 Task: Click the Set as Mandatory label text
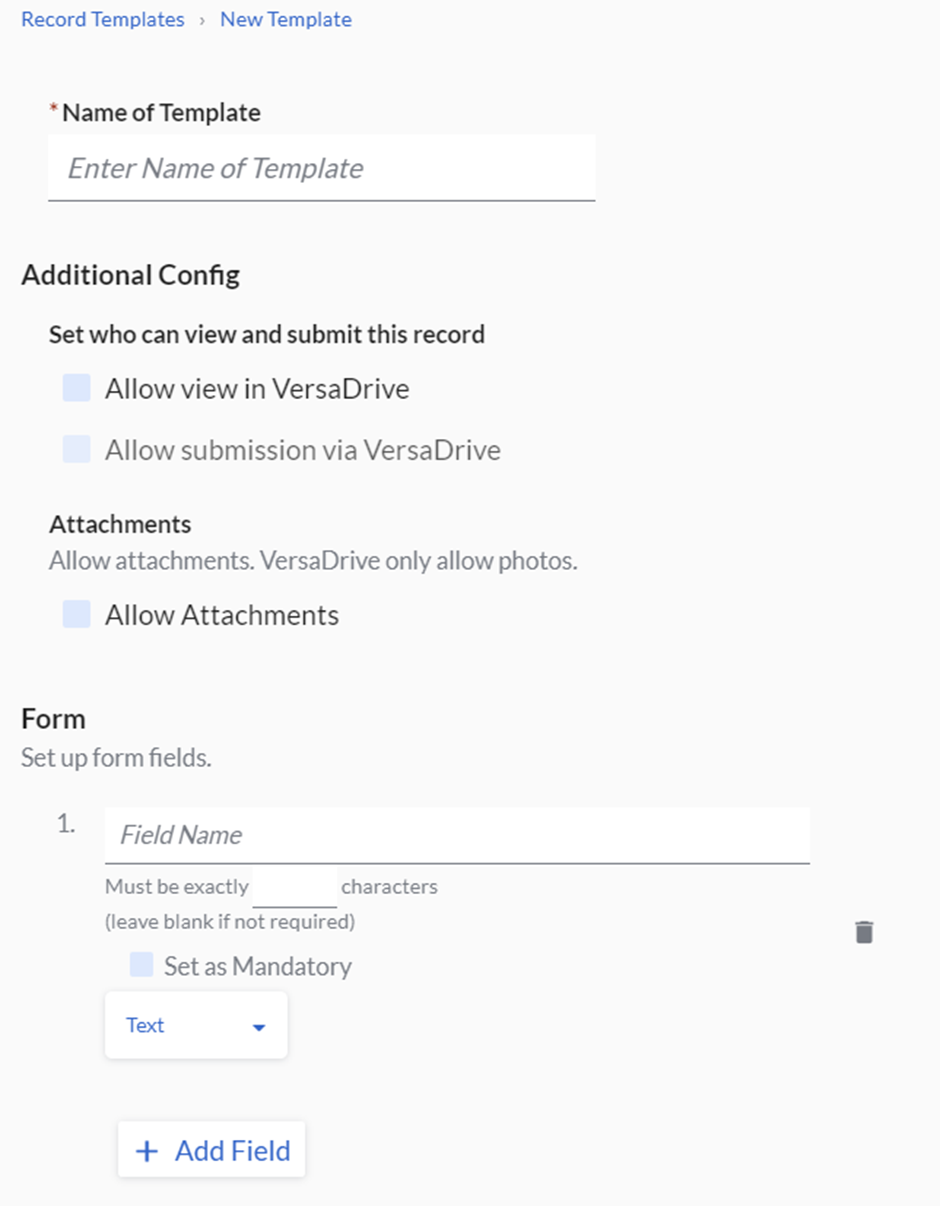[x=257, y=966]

-=-=-=-=-

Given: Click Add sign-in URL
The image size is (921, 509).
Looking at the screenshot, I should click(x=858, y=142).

-=-=-=-=-

▸ What the task asks
Write out the records verbatim, beginning at the line containing "Given: Click Add sign-in URL" and stopping after the line containing "Looking at the".

▸ Task answer
Given: Click Add sign-in URL
The image size is (921, 509).
Looking at the screenshot, I should click(x=858, y=142).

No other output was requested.